Task item: Word for word, set down the lines from the one that holds "616x690 pixels. How" through the final line of the listing below, and exclude every picture.
=-=-=-=-=
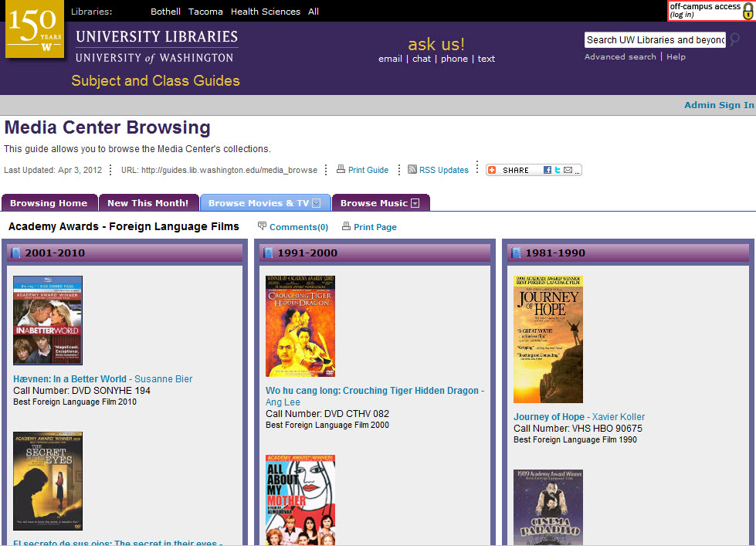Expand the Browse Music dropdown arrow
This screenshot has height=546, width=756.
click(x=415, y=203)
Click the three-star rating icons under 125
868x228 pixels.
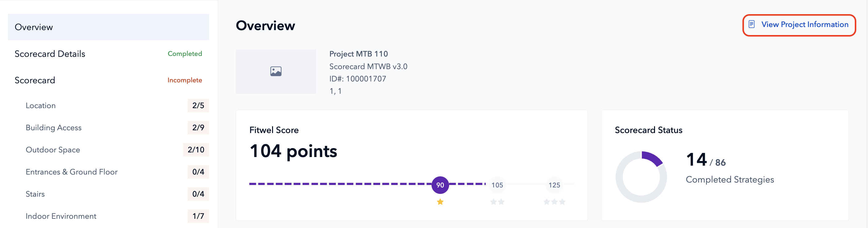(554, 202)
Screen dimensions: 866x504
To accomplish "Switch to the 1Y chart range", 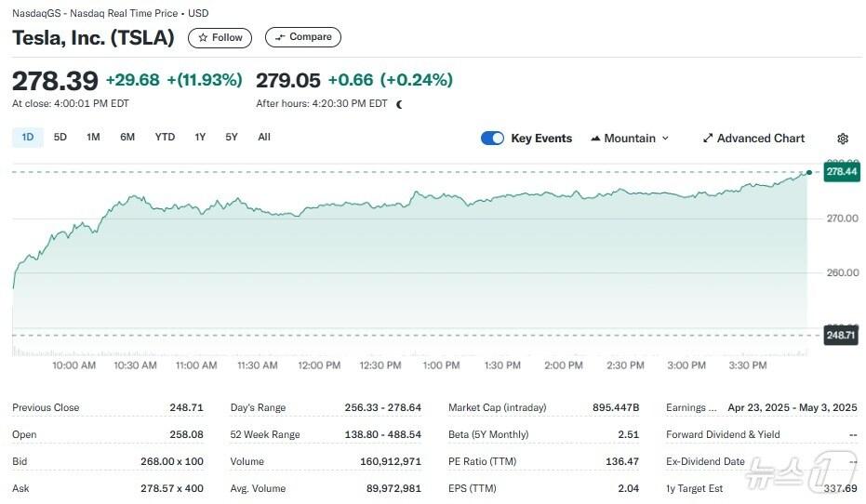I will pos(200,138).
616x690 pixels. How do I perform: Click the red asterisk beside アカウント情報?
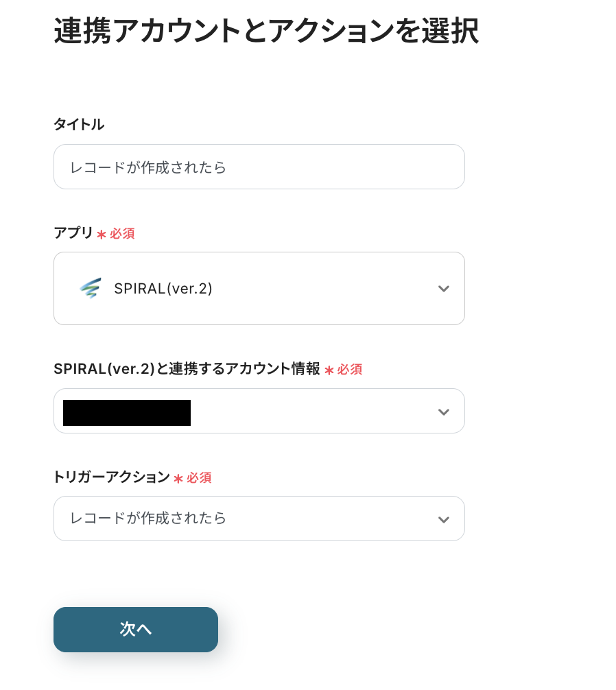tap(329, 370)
=-=-=-=-=
Response to this exercise:
616x690 pixels. How do I perform: Click the red asterisk beside アカウント情報?
tap(329, 370)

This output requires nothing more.